(Saved data entries)

[Start of section]

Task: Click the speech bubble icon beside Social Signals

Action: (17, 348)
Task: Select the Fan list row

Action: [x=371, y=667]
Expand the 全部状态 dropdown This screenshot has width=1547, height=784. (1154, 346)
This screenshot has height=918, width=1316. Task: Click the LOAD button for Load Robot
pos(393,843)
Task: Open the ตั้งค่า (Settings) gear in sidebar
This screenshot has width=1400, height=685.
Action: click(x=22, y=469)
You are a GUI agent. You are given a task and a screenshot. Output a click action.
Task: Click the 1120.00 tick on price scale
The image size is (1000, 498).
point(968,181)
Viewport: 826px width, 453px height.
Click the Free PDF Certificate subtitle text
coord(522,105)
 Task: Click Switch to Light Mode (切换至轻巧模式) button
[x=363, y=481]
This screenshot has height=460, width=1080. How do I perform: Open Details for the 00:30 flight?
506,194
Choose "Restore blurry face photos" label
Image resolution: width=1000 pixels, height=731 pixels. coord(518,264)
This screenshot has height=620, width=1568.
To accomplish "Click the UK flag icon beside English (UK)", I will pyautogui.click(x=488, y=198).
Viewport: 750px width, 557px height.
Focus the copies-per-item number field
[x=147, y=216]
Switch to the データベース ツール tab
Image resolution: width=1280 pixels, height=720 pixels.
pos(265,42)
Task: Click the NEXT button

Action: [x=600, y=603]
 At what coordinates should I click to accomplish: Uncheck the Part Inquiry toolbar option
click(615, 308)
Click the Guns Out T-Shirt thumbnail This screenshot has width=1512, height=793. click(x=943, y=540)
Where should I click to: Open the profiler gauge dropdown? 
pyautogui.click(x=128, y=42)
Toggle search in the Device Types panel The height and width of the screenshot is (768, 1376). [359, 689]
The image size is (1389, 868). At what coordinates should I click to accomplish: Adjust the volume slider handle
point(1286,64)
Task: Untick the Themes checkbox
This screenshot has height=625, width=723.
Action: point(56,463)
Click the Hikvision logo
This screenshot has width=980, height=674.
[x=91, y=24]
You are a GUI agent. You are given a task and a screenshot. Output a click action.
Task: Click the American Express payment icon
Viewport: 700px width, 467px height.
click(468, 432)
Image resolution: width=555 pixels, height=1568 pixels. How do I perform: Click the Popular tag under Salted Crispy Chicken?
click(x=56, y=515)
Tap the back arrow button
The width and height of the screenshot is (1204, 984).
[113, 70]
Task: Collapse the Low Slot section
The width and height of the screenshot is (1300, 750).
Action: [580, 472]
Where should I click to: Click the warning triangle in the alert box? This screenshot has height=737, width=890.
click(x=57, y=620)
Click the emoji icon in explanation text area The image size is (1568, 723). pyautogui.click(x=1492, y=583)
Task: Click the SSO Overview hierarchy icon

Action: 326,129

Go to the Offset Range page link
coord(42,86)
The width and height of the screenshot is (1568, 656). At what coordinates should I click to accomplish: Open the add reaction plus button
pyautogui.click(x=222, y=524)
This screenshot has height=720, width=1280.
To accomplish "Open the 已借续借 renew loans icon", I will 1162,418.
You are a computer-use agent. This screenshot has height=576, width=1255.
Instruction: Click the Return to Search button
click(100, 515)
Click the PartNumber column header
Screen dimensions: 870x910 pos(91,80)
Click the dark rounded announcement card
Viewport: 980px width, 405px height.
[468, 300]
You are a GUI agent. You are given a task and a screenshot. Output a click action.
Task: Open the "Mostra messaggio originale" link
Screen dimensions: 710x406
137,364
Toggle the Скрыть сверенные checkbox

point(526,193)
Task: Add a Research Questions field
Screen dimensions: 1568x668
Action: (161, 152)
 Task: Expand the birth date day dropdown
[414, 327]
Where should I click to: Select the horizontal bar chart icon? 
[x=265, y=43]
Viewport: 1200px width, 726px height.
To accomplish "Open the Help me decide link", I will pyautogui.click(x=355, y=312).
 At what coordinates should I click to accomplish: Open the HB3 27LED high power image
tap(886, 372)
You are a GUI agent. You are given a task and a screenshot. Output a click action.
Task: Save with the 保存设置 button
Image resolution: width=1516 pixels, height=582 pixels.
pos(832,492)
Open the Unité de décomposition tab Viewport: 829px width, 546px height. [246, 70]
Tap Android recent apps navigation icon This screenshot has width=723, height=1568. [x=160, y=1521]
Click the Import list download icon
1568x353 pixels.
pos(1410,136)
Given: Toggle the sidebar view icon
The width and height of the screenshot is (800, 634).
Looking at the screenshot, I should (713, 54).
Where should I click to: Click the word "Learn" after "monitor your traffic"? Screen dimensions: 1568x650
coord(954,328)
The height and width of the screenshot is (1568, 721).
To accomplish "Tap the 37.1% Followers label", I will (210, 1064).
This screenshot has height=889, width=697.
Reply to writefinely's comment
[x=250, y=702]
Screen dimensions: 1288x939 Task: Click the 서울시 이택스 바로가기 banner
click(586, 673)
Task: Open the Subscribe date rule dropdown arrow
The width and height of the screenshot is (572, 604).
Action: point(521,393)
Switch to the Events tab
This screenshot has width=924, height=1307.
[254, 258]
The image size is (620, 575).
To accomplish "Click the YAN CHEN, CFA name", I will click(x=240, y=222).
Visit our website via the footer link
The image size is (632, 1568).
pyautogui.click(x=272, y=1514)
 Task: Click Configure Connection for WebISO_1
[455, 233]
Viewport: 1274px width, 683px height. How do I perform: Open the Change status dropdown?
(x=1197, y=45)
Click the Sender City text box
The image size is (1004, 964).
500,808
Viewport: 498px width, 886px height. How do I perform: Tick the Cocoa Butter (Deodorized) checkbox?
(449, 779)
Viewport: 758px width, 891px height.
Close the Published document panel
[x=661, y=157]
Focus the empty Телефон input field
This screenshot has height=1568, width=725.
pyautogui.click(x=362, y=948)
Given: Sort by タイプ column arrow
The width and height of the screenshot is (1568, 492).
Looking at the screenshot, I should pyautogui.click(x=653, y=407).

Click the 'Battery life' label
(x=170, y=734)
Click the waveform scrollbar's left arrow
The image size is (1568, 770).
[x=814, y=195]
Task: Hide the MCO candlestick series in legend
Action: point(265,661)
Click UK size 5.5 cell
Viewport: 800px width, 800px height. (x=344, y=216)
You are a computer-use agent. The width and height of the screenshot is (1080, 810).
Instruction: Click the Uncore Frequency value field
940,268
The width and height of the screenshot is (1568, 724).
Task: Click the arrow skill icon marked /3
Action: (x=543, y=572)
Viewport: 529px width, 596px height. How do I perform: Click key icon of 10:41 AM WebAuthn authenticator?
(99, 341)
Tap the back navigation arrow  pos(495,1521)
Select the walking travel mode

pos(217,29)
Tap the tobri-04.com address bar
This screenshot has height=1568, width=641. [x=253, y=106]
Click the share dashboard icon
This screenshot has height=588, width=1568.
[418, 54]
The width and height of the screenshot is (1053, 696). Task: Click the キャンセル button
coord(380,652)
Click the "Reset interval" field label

[End of section]

Returned text must match every record word for word.

**Solution**
Task: Click the speech bubble icon beside Social Signals

Action: (17, 348)
Task: Select the Fan list row

Action: [x=371, y=667]
Expand the 全部状态 dropdown This screenshot has width=1547, height=784. (1154, 346)
This screenshot has height=918, width=1316. Task: Click the LOAD button for Load Robot
pos(393,843)
Task: Open the ตั้งค่า (Settings) gear in sidebar
This screenshot has width=1400, height=685.
Action: click(x=22, y=469)
You are a GUI agent. You are given a task and a screenshot. Output a click action.
Task: Click the 1120.00 tick on price scale
The image size is (1000, 498).
point(968,181)
Viewport: 826px width, 453px height.
Click the Free PDF Certificate subtitle text
coord(522,105)
 Task: Click Switch to Light Mode (切换至轻巧模式) button
[x=363, y=481]
This screenshot has height=460, width=1080. How do I perform: Open Details for the 00:30 flight?
506,194
Choose "Restore blurry face photos" label
Image resolution: width=1000 pixels, height=731 pixels. coord(518,264)
This screenshot has height=620, width=1568.
To accomplish "Click the UK flag icon beside English (UK)", I will pyautogui.click(x=488, y=198).
Viewport: 750px width, 557px height.
Focus the copies-per-item number field
[x=147, y=216]
Switch to the データベース ツール tab
Image resolution: width=1280 pixels, height=720 pixels.
pos(265,42)
Task: Click the NEXT button

Action: [x=600, y=603]
 At what coordinates should I click to accomplish: Uncheck the Part Inquiry toolbar option
click(615, 308)
Click the Guns Out T-Shirt thumbnail This screenshot has width=1512, height=793. click(x=943, y=540)
Where should I click to: Open the profiler gauge dropdown? 
pyautogui.click(x=128, y=42)
Toggle search in the Device Types panel The height and width of the screenshot is (768, 1376). [359, 689]
The image size is (1389, 868). At what coordinates should I click to accomplish: Adjust the volume slider handle
point(1286,64)
Task: Untick the Themes checkbox
This screenshot has height=625, width=723.
Action: point(56,463)
Click the Hikvision logo
This screenshot has width=980, height=674.
[x=91, y=24]
You are a GUI agent. You are given a task and a screenshot. Output a click action.
Task: Click the American Express payment icon
Viewport: 700px width, 467px height.
click(468, 432)
Image resolution: width=555 pixels, height=1568 pixels. How do I perform: Click the Popular tag under Salted Crispy Chicken?
click(x=56, y=515)
Tap the back arrow button
The width and height of the screenshot is (1204, 984).
[113, 70]
Task: Collapse the Low Slot section
The width and height of the screenshot is (1300, 750).
Action: [580, 472]
Where should I click to: Click the warning triangle in the alert box? This screenshot has height=737, width=890.
click(x=57, y=620)
Click the emoji icon in explanation text area The image size is (1568, 723). pyautogui.click(x=1492, y=583)
Task: Click the SSO Overview hierarchy icon

Action: 326,129

Go to the Offset Range page link
coord(42,86)
The width and height of the screenshot is (1568, 656). At what coordinates should I click to accomplish: Open the add reaction plus button
pyautogui.click(x=222, y=524)
This screenshot has height=720, width=1280.
To accomplish "Open the 已借续借 renew loans icon", I will 1162,418.
You are a computer-use agent. This screenshot has height=576, width=1255.
Instruction: Click the Return to Search button
click(100, 515)
Click the PartNumber column header
Screen dimensions: 870x910 pos(91,80)
Click the dark rounded announcement card
Viewport: 980px width, 405px height.
[468, 300]
You are a GUI agent. You are given a task and a screenshot. Output a click action.
Task: Open the "Mostra messaggio originale" link
Screen dimensions: 710x406
137,364
Toggle the Скрыть сверенные checkbox

point(526,193)
Task: Add a Research Questions field
Screen dimensions: 1568x668
Action: (161, 152)
 Task: Expand the birth date day dropdown
[414, 327]
Where should I click to: Select the horizontal bar chart icon? 
[x=265, y=43]
Viewport: 1200px width, 726px height.
To accomplish "Open the Help me decide link", I will pyautogui.click(x=355, y=312).
 At what coordinates should I click to accomplish: Open the HB3 27LED high power image
tap(886, 372)
You are a GUI agent. You are given a task and a screenshot. Output a click action.
Task: Save with the 保存设置 button
Image resolution: width=1516 pixels, height=582 pixels.
pos(832,492)
Open the Unité de décomposition tab Viewport: 829px width, 546px height. [246, 70]
Tap Android recent apps navigation icon This screenshot has width=723, height=1568. [x=160, y=1521]
Click the Import list download icon
1568x353 pixels.
pos(1410,136)
Given: Toggle the sidebar view icon
The width and height of the screenshot is (800, 634).
Looking at the screenshot, I should (713, 54).
Where should I click to: Click the word "Learn" after "monitor your traffic"? Screen dimensions: 1568x650
coord(954,328)
The height and width of the screenshot is (1568, 721).
To accomplish "Tap the 37.1% Followers label", I will (210, 1064).
This screenshot has height=889, width=697.
Reply to writefinely's comment
[x=250, y=702]
Screen dimensions: 1288x939 Task: Click the 서울시 이택스 바로가기 banner
click(586, 673)
Task: Open the Subscribe date rule dropdown arrow
The width and height of the screenshot is (572, 604).
Action: point(521,393)
Switch to the Events tab
This screenshot has width=924, height=1307.
[254, 258]
The image size is (620, 575).
To accomplish "Click the YAN CHEN, CFA name", I will click(x=240, y=222).
Visit our website via the footer link
The image size is (632, 1568).
pyautogui.click(x=272, y=1514)
 Task: Click Configure Connection for WebISO_1
[455, 233]
Viewport: 1274px width, 683px height. How do I perform: Open the Change status dropdown?
(x=1197, y=45)
Click the Sender City text box
The image size is (1004, 964).
500,808
Viewport: 498px width, 886px height. How do I perform: Tick the Cocoa Butter (Deodorized) checkbox?
(449, 779)
Viewport: 758px width, 891px height.
Close the Published document panel
[x=661, y=157]
Focus the empty Телефон input field
This screenshot has height=1568, width=725.
pyautogui.click(x=362, y=948)
Given: Sort by タイプ column arrow
The width and height of the screenshot is (1568, 492).
Looking at the screenshot, I should pyautogui.click(x=653, y=407).

Click the 'Battery life' label
(x=170, y=734)
Click the waveform scrollbar's left arrow
The image size is (1568, 770).
[x=814, y=195]
Task: Hide the MCO candlestick series in legend
Action: point(265,661)
Click UK size 5.5 cell
Viewport: 800px width, 800px height. (x=344, y=216)
You are a computer-use agent. The width and height of the screenshot is (1080, 810).
Instruction: Click the Uncore Frequency value field
940,268
The width and height of the screenshot is (1568, 724).
Task: Click the arrow skill icon marked /3
Action: (x=543, y=572)
Viewport: 529px width, 596px height. How do I perform: Click key icon of 10:41 AM WebAuthn authenticator?
(99, 341)
Tap the back navigation arrow  pos(495,1521)
Select the walking travel mode

pos(217,29)
Tap the tobri-04.com address bar
This screenshot has height=1568, width=641. [x=253, y=106]
Click the share dashboard icon
This screenshot has height=588, width=1568.
[418, 54]
The width and height of the screenshot is (1053, 696). Task: Click the キャンセル button
coord(380,652)
Click the "Reset interval" field label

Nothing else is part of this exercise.